Fort d’expériences du passé, c’est plutôt mal parti pour eux s’ils décident de
rester en selle plutôt que de mettre pied à terre puisque les chevaux ont
tendance à avoir peur des ânes. Juste avant de venir à leur hauteur les
cavaliers changent de direction pour rejoindre une ferme ce qui évite à tout un
chacun un moment de stress inutile.
A Tharot, nous
sommes très surpris de découvrir un panneau à l’entrée du village qui informe
le conducteur sur la présence d’enfants et lui demande de penser à eux et de
rouler doucement. D’après le code de la route en tant que meneurs d’animaux,
nous sommes également à considérer comme conducteur – nous ferons dès lors de
notre mieux pour ne pas dépasser la vitesse réglementaire. Compte tenu de
l’heure et du trajet déjà parcouru aujourd’hui, nous décidons de chercher ici
un abri pour la nuit, ce qui a première vue semble un peu difficile en
l’absence d’un pré pour les ânes.

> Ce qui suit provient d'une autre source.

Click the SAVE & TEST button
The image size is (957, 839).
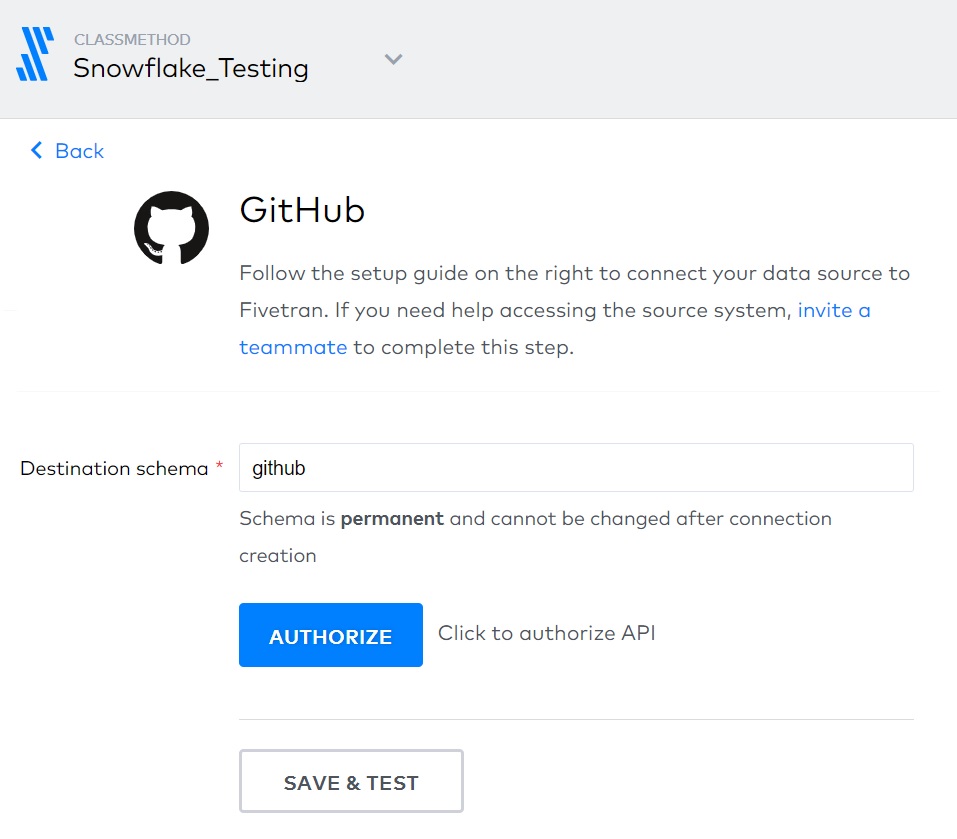(x=352, y=781)
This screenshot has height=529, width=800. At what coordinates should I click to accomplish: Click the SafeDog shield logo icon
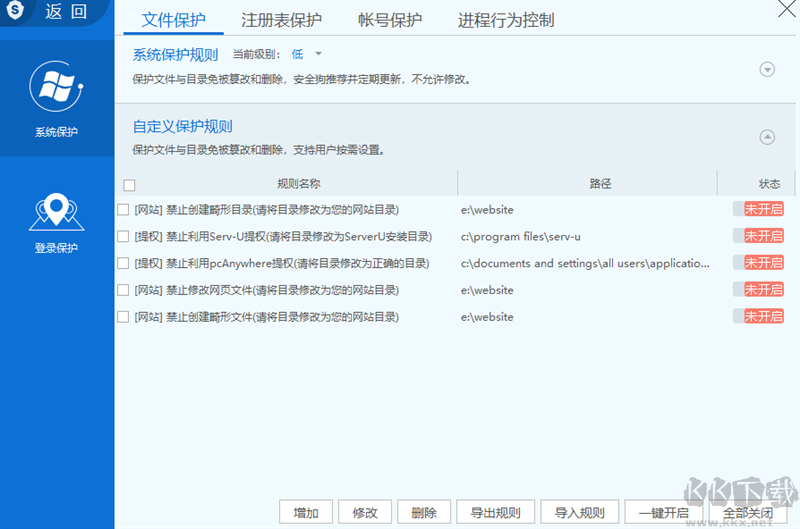coord(15,10)
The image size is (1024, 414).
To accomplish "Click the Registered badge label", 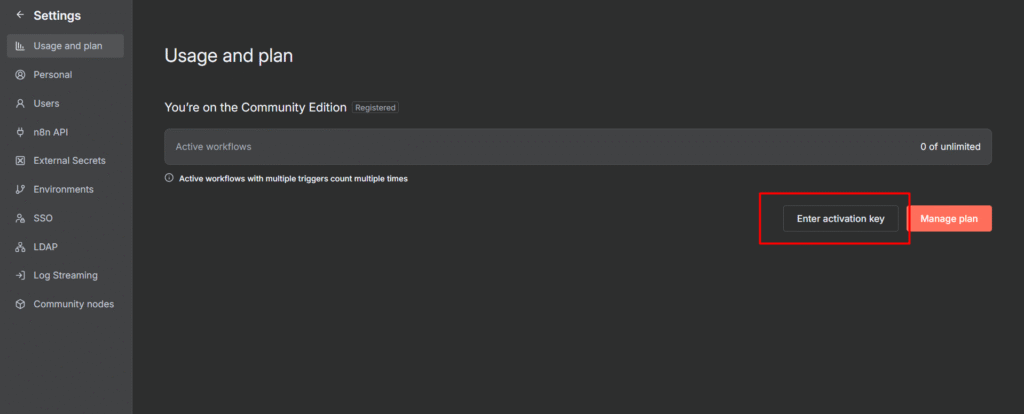I will pos(375,107).
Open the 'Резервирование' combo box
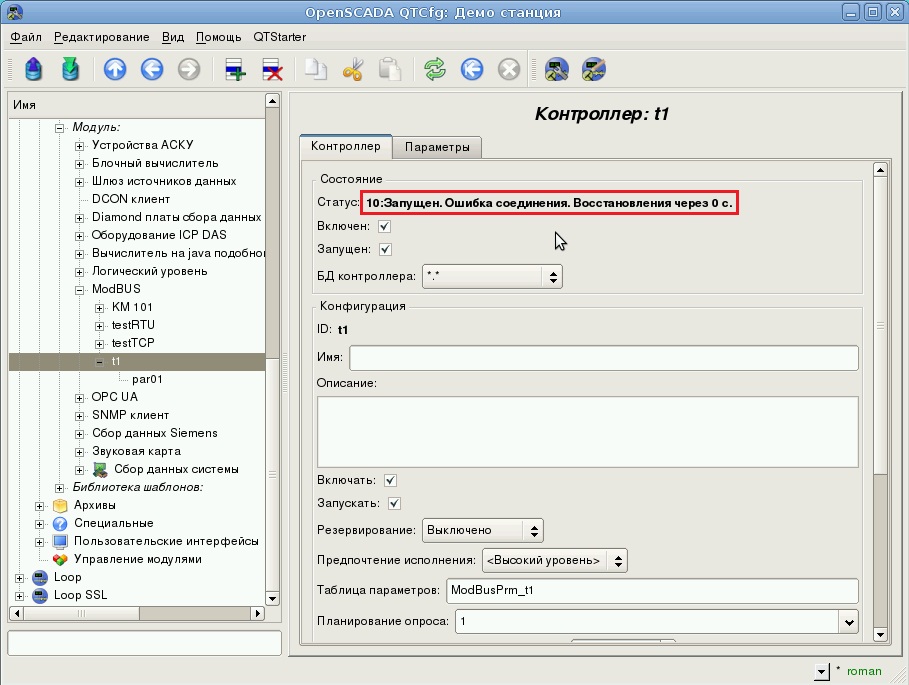The height and width of the screenshot is (685, 909). click(x=482, y=530)
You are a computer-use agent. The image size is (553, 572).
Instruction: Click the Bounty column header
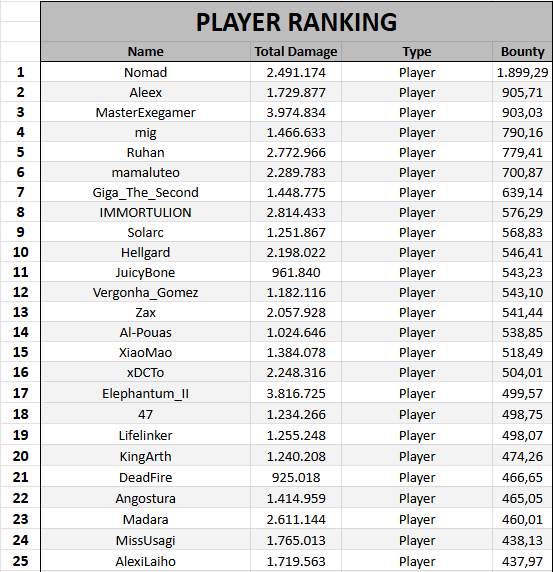[x=522, y=51]
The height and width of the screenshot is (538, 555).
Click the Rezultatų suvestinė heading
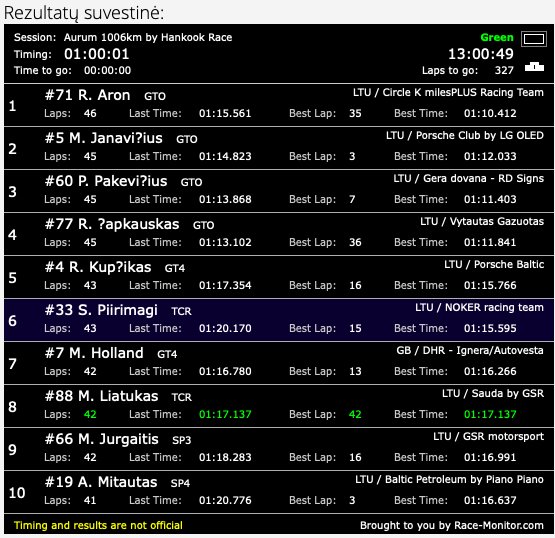pos(84,13)
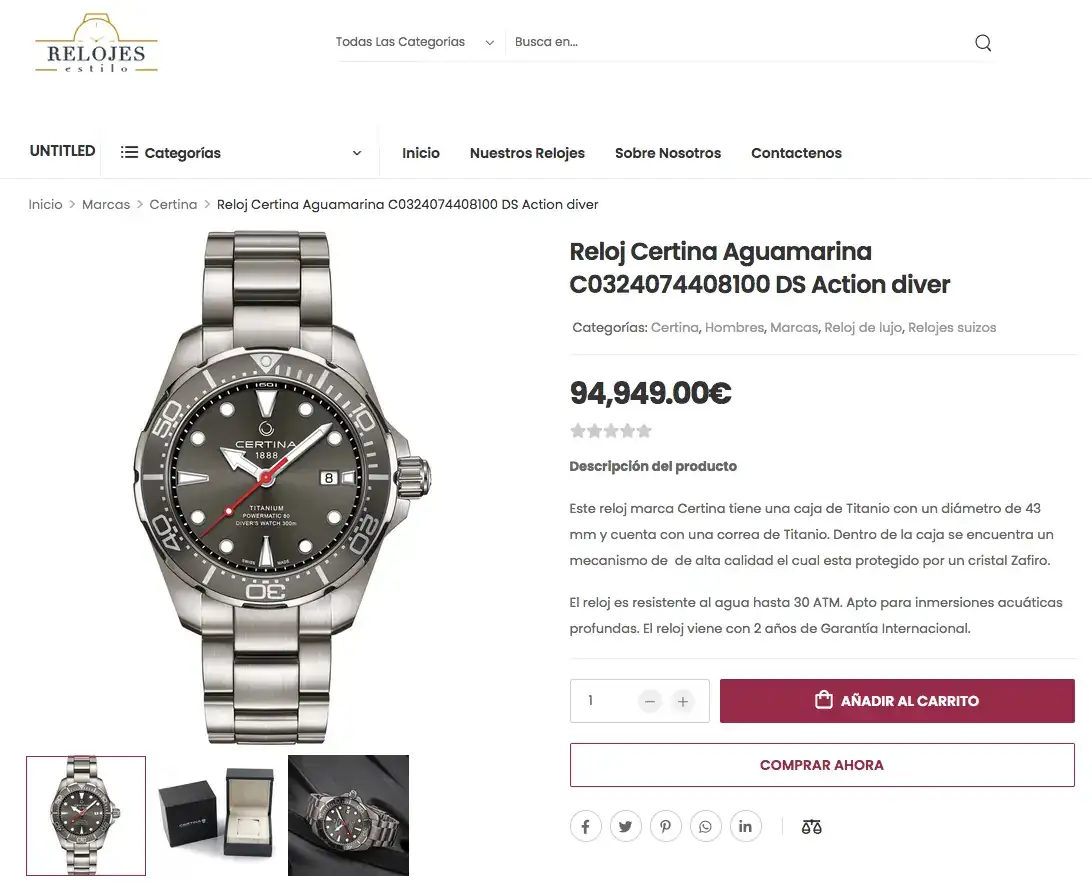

Une fois le tour du village terminé, alors
que nous nous arrêtons à hauteur d’un croisement pour décider de la suite, nous
découvrons derrière nous une porte d’une grange sur laquelle est peint
« La Roulotte » www.la-roulotte.com. Annie exploite la Roulotte
depuis sa retraite et en a fait un chef d’œuvre. En effet derrière cette porte
se trouve une chambre d’hôte composée d’une petite cour, un salon, un coin avec
deux lits, une cuisine, une salle de bain et des WC. Petit déjeuner compris
nous y trouvons un rapport qualité prix plus que confortable – âme de pèlerin,
qu’est-ce tu cherches de plus ?
Par rapport à
l’année passée, nous avons trouvé plus de commerces et plus de chambres d’hôtes
et/ou hôtels. Il est évident que le budget moyen par jour en souffre un petit
peu. En tout et pour tout, nous nous en sortirons avec trente euros par tête
par jour.
Nous convenons vite
de rester et nous mettre à la recherche d’un pré après avoir débâté les ânes.

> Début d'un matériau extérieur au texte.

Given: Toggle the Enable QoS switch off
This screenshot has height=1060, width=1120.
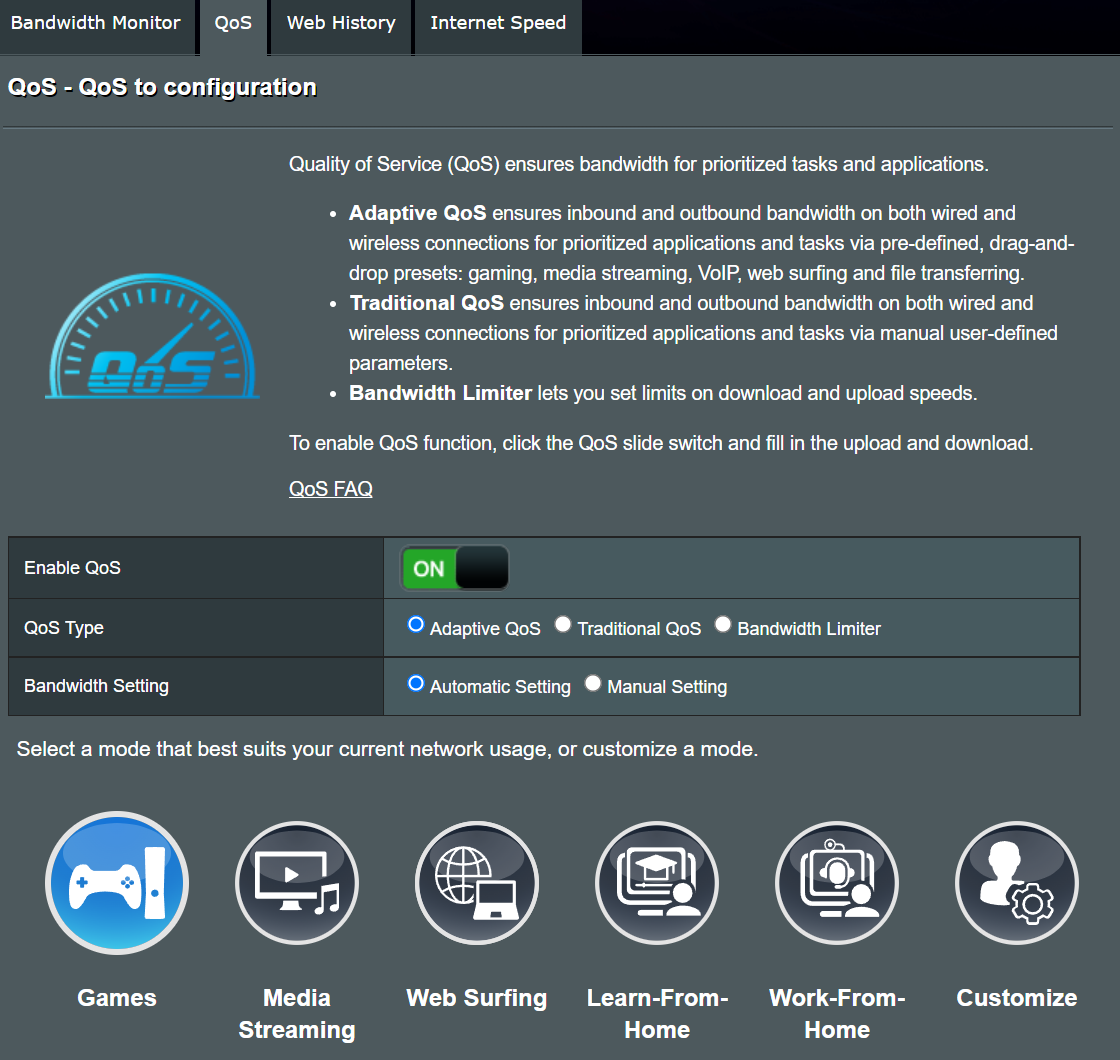Looking at the screenshot, I should coord(455,568).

Annie tombée sous le charme de nos accompagnateurs propose de les laisser dans
la petite cour de huit fois dix mètres et d’aller plutôt à la recherche d’un
peu de foin. Chère Annie, je t’en suis très reconnaissant pour ce geste dont
j’explique le pourquoi dans le prochain récit. Accompagnés de Henry et Basile sans
sacoche mais toujours bâtés, nous nous mettons à la recherche de foin. Daniel
s’arrête avec Basile près d’un marchand ambulant qui n’en revient pas qu’on
puisse acheter deux kilos de carottes d’un coup alors que de mon côté Henry
convainc un fermier de nous donner un sachet de foin. Sans Henry à mes côtés,
le fermier ne m’aurait pas cru ceci d’autant plus qu’il rencontre apparemment
souvent des personnes qui viennent quémander n’importe quoi. C’est ainsi que
nous rentrons à la Roulotte, Henry avec le foin et Basile avec un paquet de
bière et des carottes. Comme nous avons pris l’habitude de nous passer d’infos,
tant la radio que la TV dans la Roulotte continuent de rester sans être
branchés.
Avant de manger,
nous consacrons quelques moments aux ânes qui apprécient à leur juste valeur
ces gestes d’amitié. Alors que nous nous offrons une bière, messieurs prennent
un bain d’ânes et restent longtemps assis par terre en somnolant. Si Basile a
décidé de s’orienter plus vers Daniel pour tenter de lécher la bouteille de
bière, Henry de son côté reste assis et je peux m’en approcher pour un échange
très particulier. Je qualifierais ce moment entre un bon mélange de fatigue de
sa part et de la confiance dont il fait preuve à mon égard. Être assis à côté
de son âne qui savoure ce moment sans se lever est quelque chose d’inhabituel
et de formidable.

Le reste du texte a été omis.